> _What you are asked to do_
Output, word for word, the span of lines that starts at the one containing "Task: Click the red downward arrow annotation" and ends at the last line of the records.

[Records shown — start]

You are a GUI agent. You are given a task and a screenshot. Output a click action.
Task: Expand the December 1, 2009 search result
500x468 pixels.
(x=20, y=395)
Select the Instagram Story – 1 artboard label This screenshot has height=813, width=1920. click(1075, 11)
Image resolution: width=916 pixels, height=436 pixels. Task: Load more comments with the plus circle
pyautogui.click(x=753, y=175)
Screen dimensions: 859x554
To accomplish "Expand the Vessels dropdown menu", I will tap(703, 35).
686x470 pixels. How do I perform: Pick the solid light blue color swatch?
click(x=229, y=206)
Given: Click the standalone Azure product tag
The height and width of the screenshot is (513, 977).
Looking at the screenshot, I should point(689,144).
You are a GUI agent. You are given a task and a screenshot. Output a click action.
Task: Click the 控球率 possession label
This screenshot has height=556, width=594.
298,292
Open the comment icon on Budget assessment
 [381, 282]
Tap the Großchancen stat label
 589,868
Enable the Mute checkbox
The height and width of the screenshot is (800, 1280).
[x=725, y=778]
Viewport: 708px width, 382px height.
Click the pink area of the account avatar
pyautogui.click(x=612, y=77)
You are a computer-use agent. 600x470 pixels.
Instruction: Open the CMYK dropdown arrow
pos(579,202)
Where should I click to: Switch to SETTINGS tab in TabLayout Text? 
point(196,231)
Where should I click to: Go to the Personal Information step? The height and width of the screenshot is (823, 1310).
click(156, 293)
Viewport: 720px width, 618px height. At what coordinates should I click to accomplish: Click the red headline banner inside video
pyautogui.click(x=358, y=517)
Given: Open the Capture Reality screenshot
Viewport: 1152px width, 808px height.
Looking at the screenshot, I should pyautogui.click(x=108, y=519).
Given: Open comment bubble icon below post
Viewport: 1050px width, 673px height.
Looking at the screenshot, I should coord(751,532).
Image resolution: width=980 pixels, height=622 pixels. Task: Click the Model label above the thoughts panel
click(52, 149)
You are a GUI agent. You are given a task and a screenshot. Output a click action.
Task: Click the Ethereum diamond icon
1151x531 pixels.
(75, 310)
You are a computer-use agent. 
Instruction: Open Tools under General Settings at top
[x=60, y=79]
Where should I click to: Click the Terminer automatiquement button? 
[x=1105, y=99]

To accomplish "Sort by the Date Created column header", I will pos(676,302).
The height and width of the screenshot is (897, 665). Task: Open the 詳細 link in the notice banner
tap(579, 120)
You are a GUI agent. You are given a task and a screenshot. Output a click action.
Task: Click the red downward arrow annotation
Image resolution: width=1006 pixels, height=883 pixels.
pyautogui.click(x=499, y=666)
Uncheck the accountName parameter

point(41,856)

[Records shown — finish]

> _Task response_
Task: Click the red downward arrow annotation
Image resolution: width=1006 pixels, height=883 pixels.
pyautogui.click(x=499, y=666)
Uncheck the accountName parameter

point(41,856)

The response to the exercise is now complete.